My children own, at a conservative estimate, 5893 pieces of Duplo, 427 Thomas the Tank Engine characters in varying sizes and 15492 lengths of train track. I may have exaggerated the situation slightly there, but you get the idea. We have a lot of toys in our house, and they get all over the place. Rarely does a day go by that I don't stand on an electric train or trip over a Sit 'n' Ride or almost break my neck slipping on a storybook left on the carpet. So we decided today that the time had come to sort the situation out. Storage solutions were prepared, tubs and crates were upended and chaos ensued. A gigantic sea of Duplo spread lavishly over the floor and was fallen upon in utter delight by the children whilst Ben and I divided up the labour and started flinging individual items into the designated containers whilst the boys seized long-forgotten toy cars and glove puppets and tambourines from the heap. The mess was unbelievable.
But now the room in which I'm sitting and writing is calm. Tranquil. Organised. It won't last; that much is certain. We'll need to do this all over again in a few days or weeks or months or however long it takes for the room to become messy again. But from the chaos, order has emerged. We started the day with an untidy room, it became even untidier as the afternoon progressed, and now it looks lovely.
It's Day 7 of the writing challenge in which I'm participating, and today we've been encouraged to start. With uncanny timing, Jeff Goins - who obviously has no idea that I've spent a good portion of my afternoon engaged in tidying and organising - reminded us in today's post that great writers start ugly. In other words, they have to have a vision of what lies ahead and the energy and motivation and confidence to get started and to see the task through to its end. Before it can be beautiful - before it can look like it does in your head - it will first have to be thrown-together and messy. And just like our newly-organised living room, my writing needs to be untidy and ugly before it can be organised and finished, and before I can be happy with what I've achieved.
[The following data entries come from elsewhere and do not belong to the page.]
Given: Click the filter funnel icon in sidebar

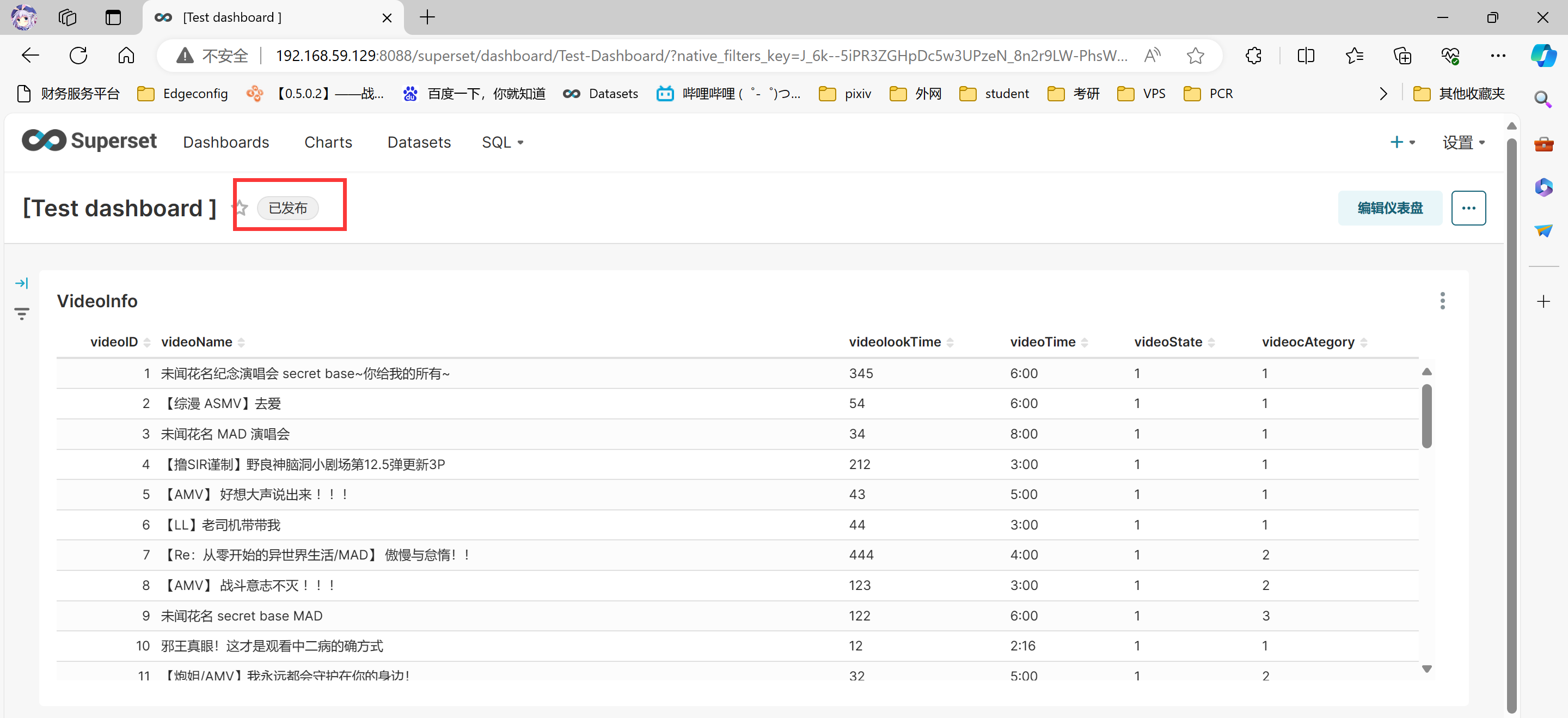Looking at the screenshot, I should click(x=21, y=314).
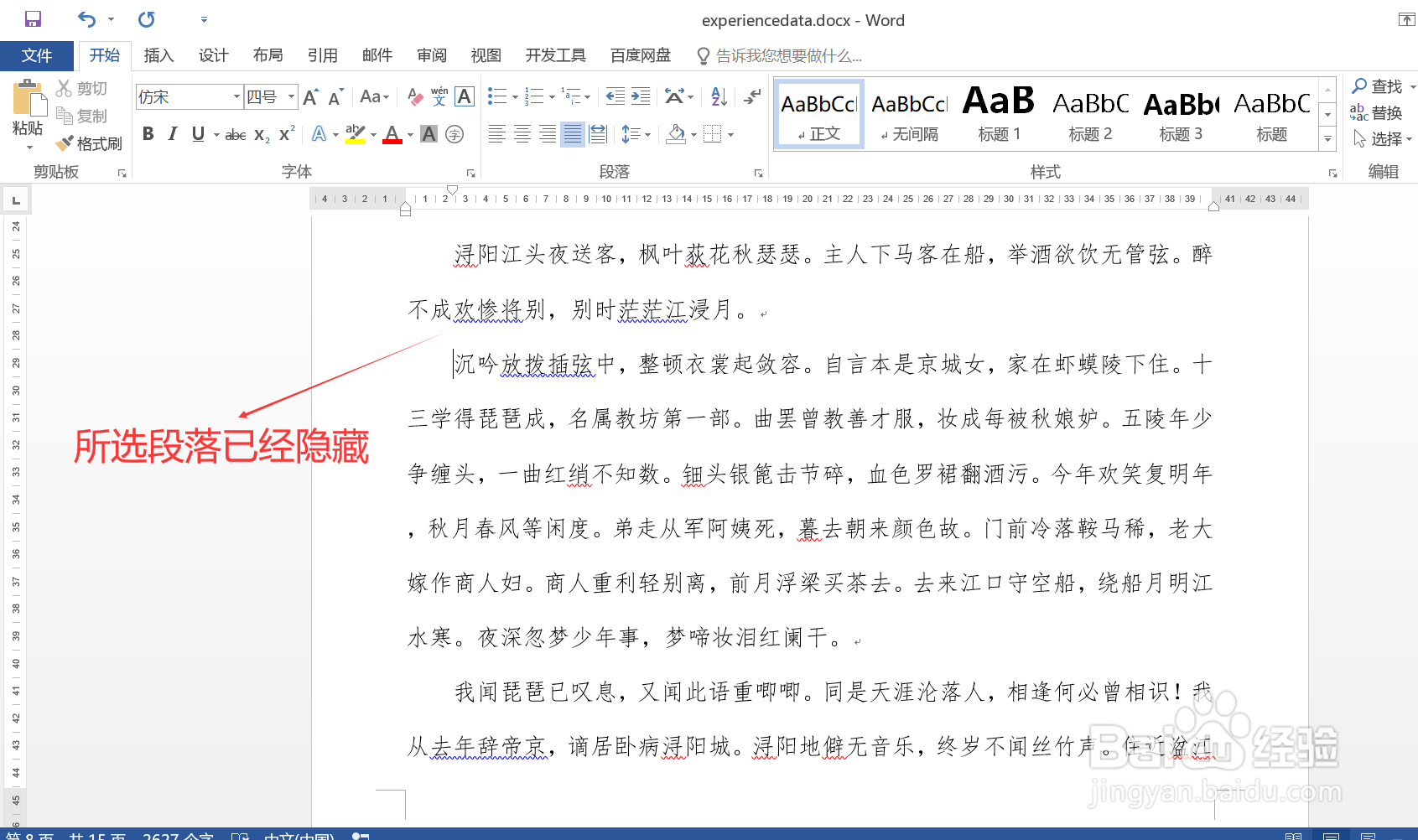Open the line spacing dropdown
This screenshot has width=1418, height=840.
(x=636, y=134)
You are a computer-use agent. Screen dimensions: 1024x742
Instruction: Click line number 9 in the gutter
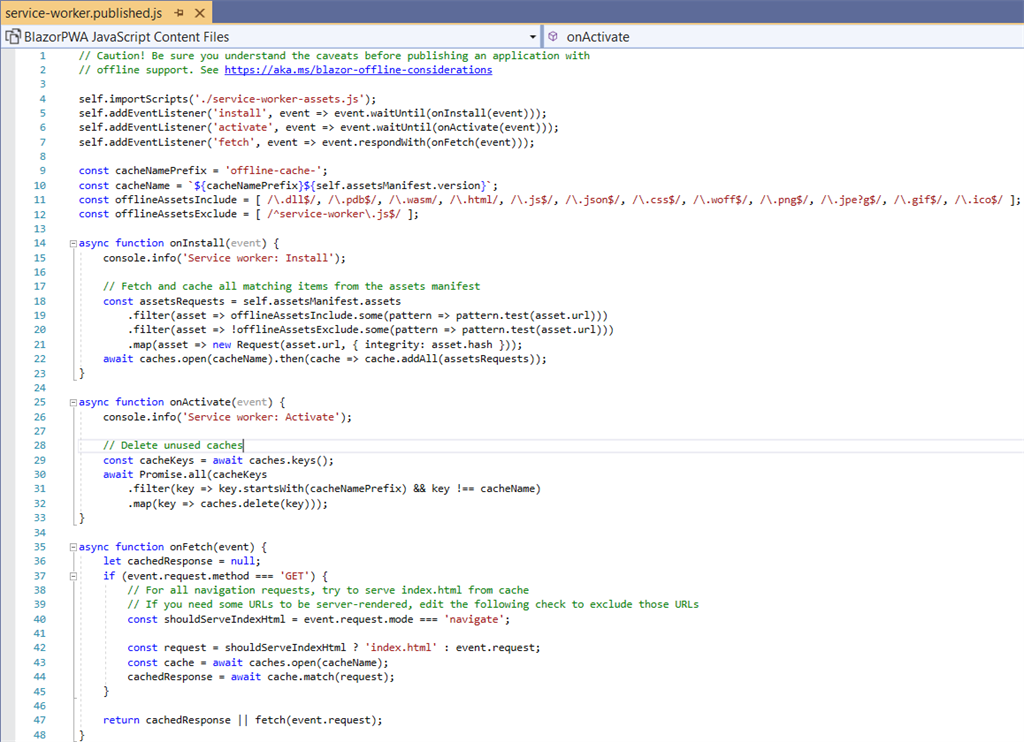click(x=42, y=171)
I used to teach alongside a fellow musician who spent a lot of time urging our students to stop procrastinating and start composing. Writing music is a difficult thing to do, but it only starts getting easier when you get something - anything - down on manuscript paper. You can't make something out of nothing, but you can improve something that has started off by sounding ugly. The challenge to be surmounted is that of gathering together the confidence to begin, and to see the project through until its end despite the inevitable messiness and imperfection with which we grapple along the way. But as we make progress with whatever we're creating, beauty will gradually emerge from chaos. We learn from our mistakes, and we restructure and improve and rewrite until we've finally finished.
Today's writing challenge involves creating something and leaving it ugly before passing it on. This is a challenge indeed. As I've already mentioned, I'm working on something which is the very epitome of the word ugly at present. It's fragmented, disjointed and full of holes. The structure and framework are not yet properly devised and defined. I'm absolutely not happy with it, and even less happy at the thought of giving it to someone else to read. I know that if I shipped a section of it to the composer whose music I am analysing, it would give my confidence a boost. I'm not sure it would raise his confidence very much! But it's still very much at the draft stage, and we both know that. So I'll get a snippet emailed over to China for his perusal, with a disclaimer regarding its ugliness. At least this will constitute evidence that the project is under way, which is something.
Before it can be good, it first has to be bad. It's certainly bad at the moment, but I hope that one day it will be good. First things first.